I received an interesting comment
left by “anonymous” in response to my blog post about Ben Gwilliam's molto semplice e cantabile
“A number of artists have
made records out of ice. A more interesting and
resolved
conceptual idea being Katie Paterson”.
Until this I was unfamiliar with Katie Paterson and I am grateful
to the commenter for drawing my attention to her; she has some really
interesting work including a piece called Langjökull, Snæfellsjökull,
Solheimajökull which according to her website is made up of sound recordings
from three glaciers in Iceland, pressed into three records, cast, and frozen
with the meltwater from each of these glaciers, and played on three turntables
until they completely melt. The records were played once and now exist as three
digital films. The turntables begin playing together, and for the first ten
minutes as the needles trace their way around, the sounds from each glacier
merge in and out with the sounds the ice itself creates.
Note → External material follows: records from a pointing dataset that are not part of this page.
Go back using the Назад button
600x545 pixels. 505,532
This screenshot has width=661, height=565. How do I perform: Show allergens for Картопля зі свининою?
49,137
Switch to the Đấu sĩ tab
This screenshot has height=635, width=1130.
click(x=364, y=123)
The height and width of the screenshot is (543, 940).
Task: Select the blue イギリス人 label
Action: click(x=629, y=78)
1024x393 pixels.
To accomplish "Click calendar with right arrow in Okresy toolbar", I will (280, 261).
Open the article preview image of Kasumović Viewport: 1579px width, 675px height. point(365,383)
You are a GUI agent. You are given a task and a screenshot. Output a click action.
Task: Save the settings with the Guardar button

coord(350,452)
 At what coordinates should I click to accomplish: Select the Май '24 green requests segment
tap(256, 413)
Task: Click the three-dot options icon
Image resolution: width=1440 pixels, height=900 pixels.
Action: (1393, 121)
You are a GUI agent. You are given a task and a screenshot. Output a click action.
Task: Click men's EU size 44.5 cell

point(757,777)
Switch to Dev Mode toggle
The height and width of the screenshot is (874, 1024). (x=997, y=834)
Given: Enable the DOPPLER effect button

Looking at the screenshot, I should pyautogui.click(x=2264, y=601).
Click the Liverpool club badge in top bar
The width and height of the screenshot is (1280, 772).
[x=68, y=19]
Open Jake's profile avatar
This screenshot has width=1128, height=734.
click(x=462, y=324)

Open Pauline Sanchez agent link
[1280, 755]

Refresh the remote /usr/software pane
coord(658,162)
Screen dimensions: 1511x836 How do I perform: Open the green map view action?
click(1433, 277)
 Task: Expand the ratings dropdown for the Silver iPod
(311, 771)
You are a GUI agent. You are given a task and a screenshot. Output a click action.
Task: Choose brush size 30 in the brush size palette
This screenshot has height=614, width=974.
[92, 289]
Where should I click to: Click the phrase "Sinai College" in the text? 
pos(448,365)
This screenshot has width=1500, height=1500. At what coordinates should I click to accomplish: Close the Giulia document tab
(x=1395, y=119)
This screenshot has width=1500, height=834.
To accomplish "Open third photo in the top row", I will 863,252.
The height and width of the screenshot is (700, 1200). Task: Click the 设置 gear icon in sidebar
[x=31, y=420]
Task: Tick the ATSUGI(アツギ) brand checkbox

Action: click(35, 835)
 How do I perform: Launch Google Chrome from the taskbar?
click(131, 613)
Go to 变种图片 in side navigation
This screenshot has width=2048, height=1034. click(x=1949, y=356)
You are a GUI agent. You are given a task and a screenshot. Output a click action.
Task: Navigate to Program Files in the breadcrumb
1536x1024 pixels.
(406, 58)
The needle catches on
the last loop, and the records play for nearly two hours, until completely
melted.
A
comparison between Gwilliam and Paterson feels very much like some of the
comparisons in the Text Festival between
the work of one language artist and another, who seem to be engaged in very
similar enquiries but coming from very different traditions/artforms. Gwilliam’s
work is located in a sound art tradition while Paterson is a conceptual artist engaged primarily in
questions of knowledge and science. I see these artists as doing something
different and valid with ice.
Although I
wouldn’t make this point with any serious intent, but one could argue that
Gwilliam’s is more resolved than Paterson’s because the latter’s final resolution
is in digital films of the discs melting, whereas the former’s return to the
vinyl form from which the sound originated.
However that is
spurious because the works are doing something different. Paterson’s is a pure commentary
on glacial melting and climate change so its resolution in terms of water
resides in the one-way process of its melting, completed in digital
documentation – I appreciate it but I
find its resolution linear. Gwilliam includes the process and the performative: molto semplice e cantabile was performed twice which immediately places it in a
different (music) space; water is added in the form of spray onto the discs,
the 'music' was edited, the artist was hands on, active in the creation of sound
and melting. I find Gwilliam’s more interesting and more complex - paradoxical
since its title translates as: “very
simple and lyrical” - precisely because it is circular, replicating in its
structure the physics of the anomalous expansion of water which creates,
destroys and metaphorically creates it.